In this review, we’ll tackle the good and the bad with the Spectrum, so read on to hear our take on Verizon’s latest LTE handset!
The Spectrum ships with just about every piece of technology you'd expect to see in a high-end Android phone these days, save for a few specs here and there, like a dedicated micro-HDMI port (we're not counting off for that). The handset is on the bigger side but we're glad to see that Verizon LTE phones are no longer as fat and thick as they used to be.
The Spectrum rocks a 4.5 inch True HD IPS display panel, making it one of the best HD displays we've ever seen on a smartphone before. Colors pop, maybe slightly less than Samsung's HD Super AMOLED but the clarity and contrast are pretty perfect and crisp through and through. With a screen this large, one shouldn't be too surprised that the Spectrum feels like a monster in your hands. This is something you'll get used to quickly, as you'll likely be lost in this screen.
Above the large display, you'll find Verizon's logo next to the 1.3 megapixel front-facing camera, ambient light, and proximity sensors. Below, there are three capacitive navigation buttons for menu, home, and back. LG has a tendency for leaving out the dedicated search key, which is something we hope the company will wise up to one day. Still, the lack of the search key allows the home button to be smack dab in the center, which some will appreciate.
The sides of the Spectrum are kept rather clean, with only the volume rocker on the left side and the 3.5mm headphone jack, charging port, and power/lock button found on the top. Again, like the lack of a search button, LG puts the charging port on the top of its phone, which we're definitely not fans of. The right side of the device is clean, and the bottom only has a tab to remove the battery cover. Speaking of which..
The back of the Spectrum is covered in a high-gloss plastic with a checkered pattern found throughout. The ending result is aesthetically pleasing but the use of such plastic attracts fingerprints on a large scale (about as bad as the HP TouchPad). Up top, you'll get the 8 megapixel camera with LED flash, with LG logo right in the center. Towards the bottom of the battery cover is where you'll find Verizon's 4G LTE logo and the speaker grill.

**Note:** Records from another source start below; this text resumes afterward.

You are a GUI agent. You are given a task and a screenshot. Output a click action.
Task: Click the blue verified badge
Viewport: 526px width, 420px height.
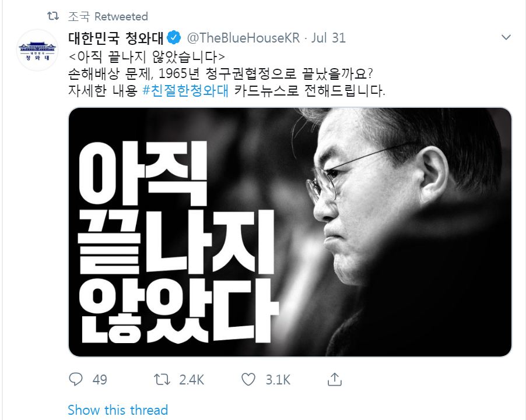tap(174, 37)
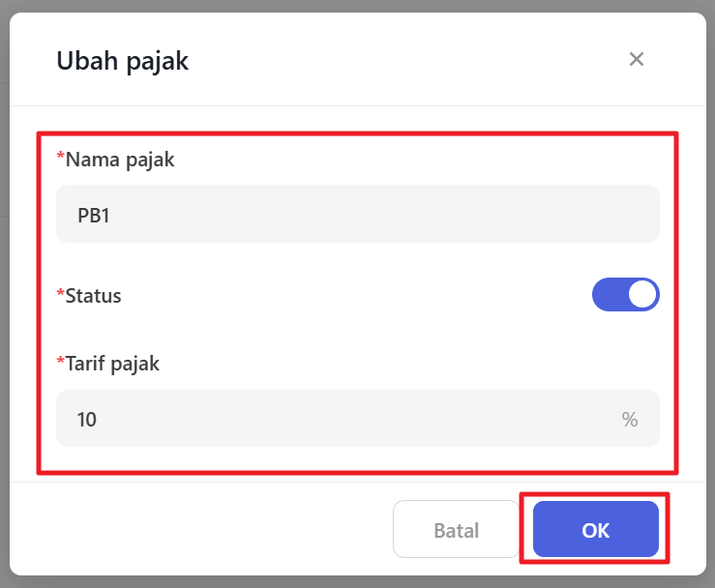The height and width of the screenshot is (588, 715).
Task: Focus the Tarif pajak input field
Action: pyautogui.click(x=339, y=419)
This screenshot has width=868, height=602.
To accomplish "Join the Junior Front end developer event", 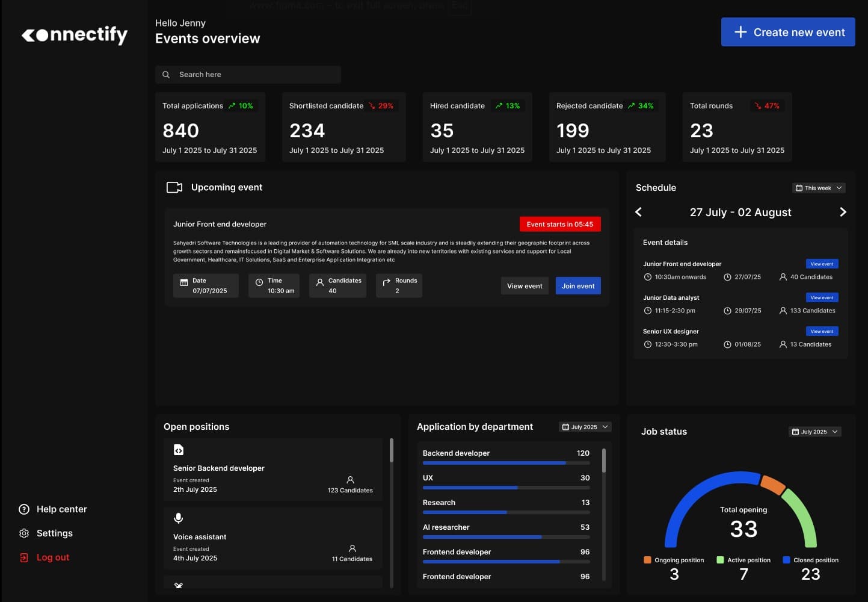I will 577,285.
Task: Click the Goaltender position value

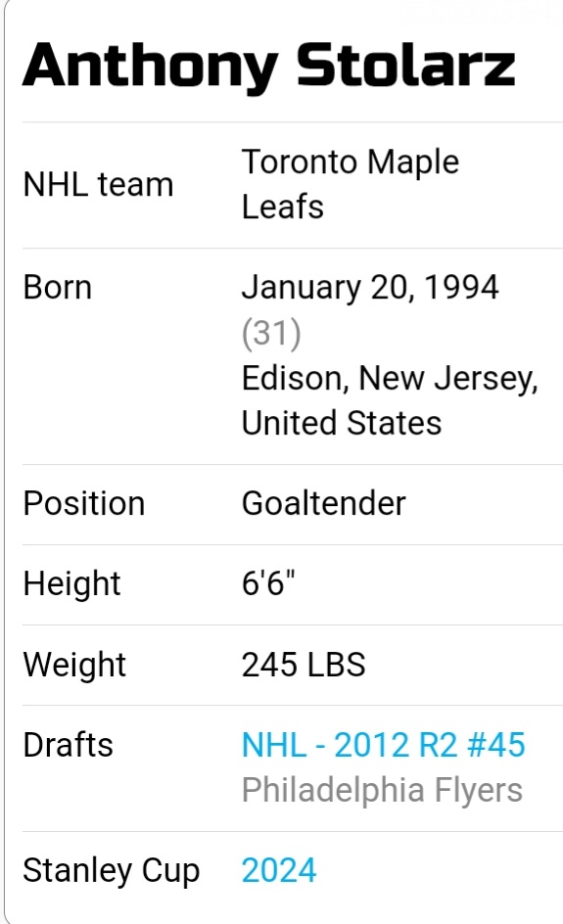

With the Spectrum being so similar to the Nitro HD, we wish LG would have just kept the textured grip backing for the Verizon's offering. Even if you don't mind fingerprints on the back of the handset since you'll be focused on the screen, the rear side of the device is slick enough of to slip out of your hand.
It shouldn't come as a surprise that the Spectrum's design is rather boring. LG seems to go for understated and simple, which come off as boring and bland to the consumer. In fact, the best looking LG phone we've seen in a while was designed by Prada from the inside out, so don't expect much on the design front for the Spectrum.
Complaints aside, while we're not in love with the design aesthetic of the Spectrum, in no means does it make it an ugly phone. Boring does not equal ugly and there will likely be plenty of people who don't mind or even like the design of the handset just fine. If design aesthetics were that important, we'd probably be waiting for ridiculous concept designs to emerge before we finally picked up a new phone.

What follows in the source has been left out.